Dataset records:
-=-=-=-=-

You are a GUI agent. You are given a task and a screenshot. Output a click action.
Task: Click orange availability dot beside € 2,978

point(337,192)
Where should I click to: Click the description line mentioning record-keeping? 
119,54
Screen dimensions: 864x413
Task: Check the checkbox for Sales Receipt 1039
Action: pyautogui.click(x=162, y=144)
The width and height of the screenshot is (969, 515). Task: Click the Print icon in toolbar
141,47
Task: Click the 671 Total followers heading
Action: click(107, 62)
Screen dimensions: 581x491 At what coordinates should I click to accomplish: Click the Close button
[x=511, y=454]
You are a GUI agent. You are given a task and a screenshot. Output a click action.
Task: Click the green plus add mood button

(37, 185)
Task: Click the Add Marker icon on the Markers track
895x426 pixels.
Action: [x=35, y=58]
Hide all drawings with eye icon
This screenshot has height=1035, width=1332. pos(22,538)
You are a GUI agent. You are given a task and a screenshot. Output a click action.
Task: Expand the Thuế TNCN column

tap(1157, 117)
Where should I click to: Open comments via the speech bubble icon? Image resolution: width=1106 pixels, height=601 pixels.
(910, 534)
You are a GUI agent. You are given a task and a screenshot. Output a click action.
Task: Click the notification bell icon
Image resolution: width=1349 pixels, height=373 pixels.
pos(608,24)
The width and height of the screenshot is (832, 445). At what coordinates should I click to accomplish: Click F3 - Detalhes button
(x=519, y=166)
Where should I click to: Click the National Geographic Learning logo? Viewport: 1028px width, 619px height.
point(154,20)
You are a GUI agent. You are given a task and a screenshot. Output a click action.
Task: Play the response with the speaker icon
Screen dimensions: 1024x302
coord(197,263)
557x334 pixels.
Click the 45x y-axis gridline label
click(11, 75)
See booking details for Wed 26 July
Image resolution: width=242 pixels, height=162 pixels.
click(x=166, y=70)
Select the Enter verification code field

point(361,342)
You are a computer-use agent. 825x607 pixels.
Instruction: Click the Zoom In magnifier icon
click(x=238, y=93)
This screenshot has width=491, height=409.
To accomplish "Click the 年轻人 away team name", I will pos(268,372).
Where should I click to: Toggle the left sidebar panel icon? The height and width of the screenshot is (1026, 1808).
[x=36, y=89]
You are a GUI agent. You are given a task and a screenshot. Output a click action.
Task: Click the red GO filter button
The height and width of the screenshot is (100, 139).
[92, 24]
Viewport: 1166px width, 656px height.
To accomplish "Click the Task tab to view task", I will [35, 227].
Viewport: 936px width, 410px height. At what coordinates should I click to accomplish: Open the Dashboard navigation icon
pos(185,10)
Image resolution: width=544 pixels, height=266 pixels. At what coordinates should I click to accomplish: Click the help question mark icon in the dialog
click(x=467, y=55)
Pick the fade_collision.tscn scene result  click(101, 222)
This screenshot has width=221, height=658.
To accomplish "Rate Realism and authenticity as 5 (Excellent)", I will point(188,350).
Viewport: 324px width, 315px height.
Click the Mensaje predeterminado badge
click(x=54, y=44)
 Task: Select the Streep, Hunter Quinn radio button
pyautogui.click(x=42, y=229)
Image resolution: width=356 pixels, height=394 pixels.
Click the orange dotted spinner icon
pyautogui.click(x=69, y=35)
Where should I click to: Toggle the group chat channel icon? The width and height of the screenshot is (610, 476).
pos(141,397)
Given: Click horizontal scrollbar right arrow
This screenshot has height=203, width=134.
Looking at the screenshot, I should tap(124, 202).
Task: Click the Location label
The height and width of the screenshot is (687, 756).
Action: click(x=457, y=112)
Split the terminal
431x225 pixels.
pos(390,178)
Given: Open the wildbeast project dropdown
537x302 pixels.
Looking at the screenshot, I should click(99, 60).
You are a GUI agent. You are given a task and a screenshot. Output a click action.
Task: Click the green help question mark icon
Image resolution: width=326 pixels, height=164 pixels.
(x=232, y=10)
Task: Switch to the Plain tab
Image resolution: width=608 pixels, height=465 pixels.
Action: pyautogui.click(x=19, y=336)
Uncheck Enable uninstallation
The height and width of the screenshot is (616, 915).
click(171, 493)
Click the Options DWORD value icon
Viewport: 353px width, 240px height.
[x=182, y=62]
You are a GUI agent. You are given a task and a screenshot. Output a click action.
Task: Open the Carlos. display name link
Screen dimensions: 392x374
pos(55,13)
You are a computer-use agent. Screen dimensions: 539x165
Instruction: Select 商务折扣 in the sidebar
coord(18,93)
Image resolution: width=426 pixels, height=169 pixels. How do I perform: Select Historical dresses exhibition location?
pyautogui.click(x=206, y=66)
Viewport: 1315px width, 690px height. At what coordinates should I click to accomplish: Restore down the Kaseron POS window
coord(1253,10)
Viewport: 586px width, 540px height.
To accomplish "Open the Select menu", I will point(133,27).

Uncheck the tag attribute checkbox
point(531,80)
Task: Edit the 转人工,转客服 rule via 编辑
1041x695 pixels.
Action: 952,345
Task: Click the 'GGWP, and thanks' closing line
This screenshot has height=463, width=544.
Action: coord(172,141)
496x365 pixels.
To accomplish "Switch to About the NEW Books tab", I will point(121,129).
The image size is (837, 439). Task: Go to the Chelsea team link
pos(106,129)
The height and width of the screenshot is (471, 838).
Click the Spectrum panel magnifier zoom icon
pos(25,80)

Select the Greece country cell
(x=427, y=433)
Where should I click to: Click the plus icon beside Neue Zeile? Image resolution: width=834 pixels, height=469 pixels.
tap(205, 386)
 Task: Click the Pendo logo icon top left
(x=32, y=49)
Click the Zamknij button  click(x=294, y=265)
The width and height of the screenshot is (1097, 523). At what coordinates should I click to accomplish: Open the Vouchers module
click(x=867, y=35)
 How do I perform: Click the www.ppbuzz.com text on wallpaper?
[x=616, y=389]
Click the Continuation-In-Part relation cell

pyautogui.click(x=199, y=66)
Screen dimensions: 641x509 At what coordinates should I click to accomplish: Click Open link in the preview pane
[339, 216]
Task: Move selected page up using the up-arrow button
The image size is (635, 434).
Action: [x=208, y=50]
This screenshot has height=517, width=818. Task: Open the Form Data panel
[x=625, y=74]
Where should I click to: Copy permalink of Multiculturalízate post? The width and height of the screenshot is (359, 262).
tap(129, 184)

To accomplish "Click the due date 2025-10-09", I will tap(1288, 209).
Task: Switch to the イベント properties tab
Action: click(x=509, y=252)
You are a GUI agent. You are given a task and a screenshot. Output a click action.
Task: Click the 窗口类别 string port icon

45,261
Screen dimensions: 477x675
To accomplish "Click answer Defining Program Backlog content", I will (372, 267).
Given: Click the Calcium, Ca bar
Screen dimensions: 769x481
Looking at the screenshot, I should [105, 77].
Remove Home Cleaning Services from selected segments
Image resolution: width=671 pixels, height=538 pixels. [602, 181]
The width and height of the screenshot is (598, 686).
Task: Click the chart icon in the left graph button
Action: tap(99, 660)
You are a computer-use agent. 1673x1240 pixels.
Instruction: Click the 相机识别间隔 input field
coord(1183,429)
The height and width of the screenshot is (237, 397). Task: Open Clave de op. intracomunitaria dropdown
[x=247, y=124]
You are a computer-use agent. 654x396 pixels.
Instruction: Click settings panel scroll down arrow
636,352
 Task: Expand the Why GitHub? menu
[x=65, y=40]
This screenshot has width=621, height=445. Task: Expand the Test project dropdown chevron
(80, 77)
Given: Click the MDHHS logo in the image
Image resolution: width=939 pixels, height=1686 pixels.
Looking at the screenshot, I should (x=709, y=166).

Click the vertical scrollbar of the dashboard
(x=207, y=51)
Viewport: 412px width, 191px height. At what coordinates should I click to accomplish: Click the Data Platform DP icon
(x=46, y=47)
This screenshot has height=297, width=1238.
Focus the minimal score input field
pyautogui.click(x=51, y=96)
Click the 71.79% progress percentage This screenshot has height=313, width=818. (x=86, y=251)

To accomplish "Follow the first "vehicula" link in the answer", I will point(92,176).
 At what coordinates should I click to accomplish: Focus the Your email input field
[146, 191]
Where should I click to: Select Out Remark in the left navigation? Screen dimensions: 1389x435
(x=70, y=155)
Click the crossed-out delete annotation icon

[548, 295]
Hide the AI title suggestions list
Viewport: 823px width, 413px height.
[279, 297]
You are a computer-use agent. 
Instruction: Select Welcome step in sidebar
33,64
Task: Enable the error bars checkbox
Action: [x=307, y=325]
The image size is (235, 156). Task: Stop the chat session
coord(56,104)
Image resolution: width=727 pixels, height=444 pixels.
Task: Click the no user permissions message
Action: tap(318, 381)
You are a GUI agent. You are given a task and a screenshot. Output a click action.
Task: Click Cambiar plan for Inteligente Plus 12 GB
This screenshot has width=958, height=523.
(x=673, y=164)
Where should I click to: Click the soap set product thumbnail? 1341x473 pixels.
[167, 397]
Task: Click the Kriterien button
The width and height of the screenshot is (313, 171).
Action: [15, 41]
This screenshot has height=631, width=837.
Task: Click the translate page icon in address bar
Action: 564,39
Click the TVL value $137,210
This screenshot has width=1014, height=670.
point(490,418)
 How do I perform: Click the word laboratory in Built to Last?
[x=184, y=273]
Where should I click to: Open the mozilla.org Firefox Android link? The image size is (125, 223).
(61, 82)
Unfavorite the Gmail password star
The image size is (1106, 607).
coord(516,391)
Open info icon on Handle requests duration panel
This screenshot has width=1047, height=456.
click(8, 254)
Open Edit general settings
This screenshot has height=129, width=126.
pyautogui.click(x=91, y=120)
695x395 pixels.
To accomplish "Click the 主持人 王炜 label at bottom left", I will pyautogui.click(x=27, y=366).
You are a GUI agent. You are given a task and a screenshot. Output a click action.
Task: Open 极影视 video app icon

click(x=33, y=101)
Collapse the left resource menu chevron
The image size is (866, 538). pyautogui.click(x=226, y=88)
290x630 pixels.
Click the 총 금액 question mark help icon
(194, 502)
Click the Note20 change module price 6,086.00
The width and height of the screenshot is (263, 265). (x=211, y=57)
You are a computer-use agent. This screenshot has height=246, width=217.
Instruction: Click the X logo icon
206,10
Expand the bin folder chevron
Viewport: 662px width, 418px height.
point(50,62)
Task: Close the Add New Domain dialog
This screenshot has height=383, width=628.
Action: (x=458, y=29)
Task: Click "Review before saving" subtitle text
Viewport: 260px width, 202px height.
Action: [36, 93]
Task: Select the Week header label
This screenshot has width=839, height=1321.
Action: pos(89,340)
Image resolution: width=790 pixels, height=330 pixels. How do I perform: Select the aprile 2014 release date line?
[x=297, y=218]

-=-=-=-=-

Problem to solve: In the entries above, one line contains "Hide all drawings with eye icon" and another contains "Task: Play the response with the speaker icon". Reproduce exactly those two lines and the lines between them, nothing else.

Exercise output:
Hide all drawings with eye icon
This screenshot has height=1035, width=1332. pos(22,538)
You are a GUI agent. You are given a task and a screenshot. Output a click action.
Task: Expand the Thuế TNCN column

tap(1157, 117)
Where should I click to: Open comments via the speech bubble icon? Image resolution: width=1106 pixels, height=601 pixels.
(910, 534)
You are a GUI agent. You are given a task and a screenshot. Output a click action.
Task: Click the notification bell icon
Image resolution: width=1349 pixels, height=373 pixels.
pos(608,24)
The width and height of the screenshot is (832, 445). At what coordinates should I click to accomplish: Click F3 - Detalhes button
(x=519, y=166)
Where should I click to: Click the National Geographic Learning logo? Viewport: 1028px width, 619px height.
point(154,20)
You are a GUI agent. You are given a task and a screenshot. Output a click action.
Task: Play the response with the speaker icon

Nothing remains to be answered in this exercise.